[Data entries]
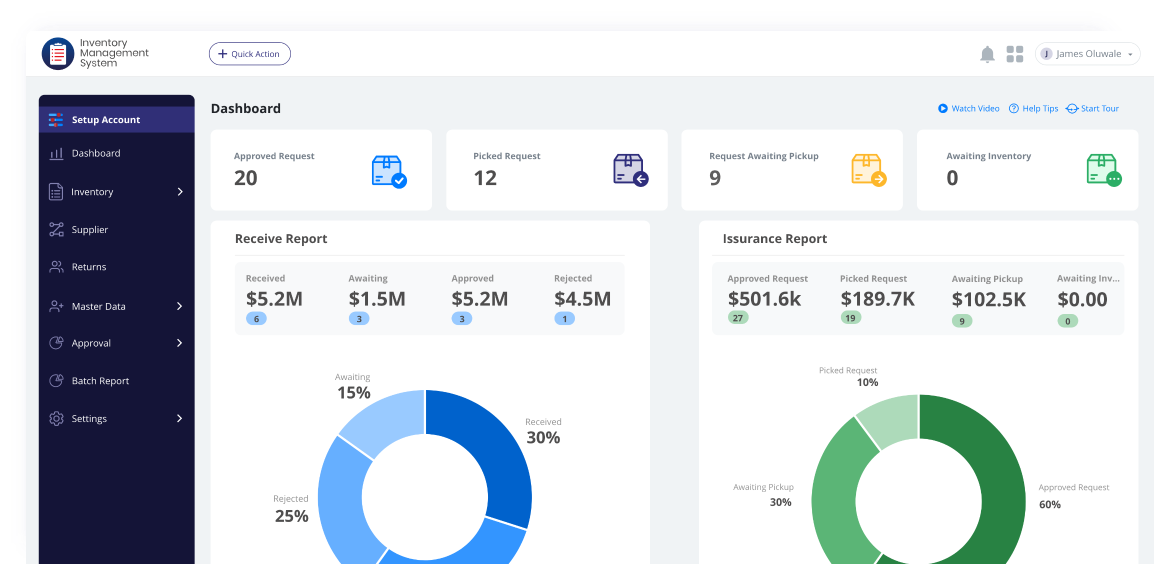Click the Start Tour link
This screenshot has width=1154, height=574.
point(1092,109)
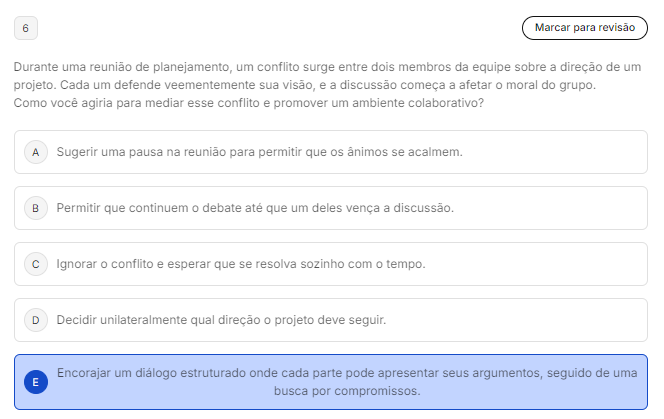Image resolution: width=664 pixels, height=419 pixels.
Task: Select the letter C option circle
Action: click(35, 264)
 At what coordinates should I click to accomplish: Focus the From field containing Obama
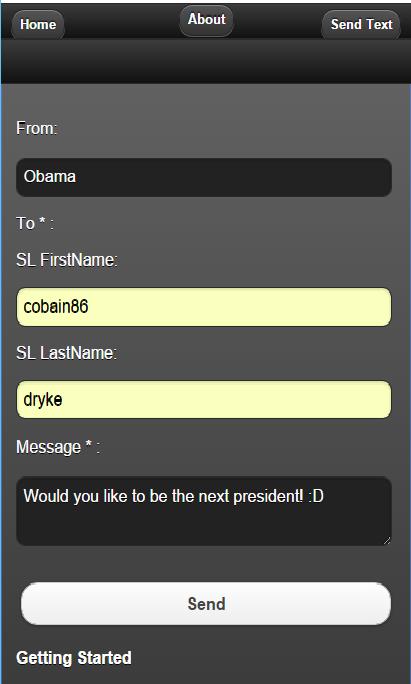click(204, 177)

**ABOUT THIS EXERCISE:**
Return exactly the lines that begin with the one containing "At what coordinates" and end with the final line of the data above; include no pictures.

**SOLUTION FOR THIS PROBLEM:**
 At what coordinates should I click to accomplish: Focus the From field containing Obama
click(204, 177)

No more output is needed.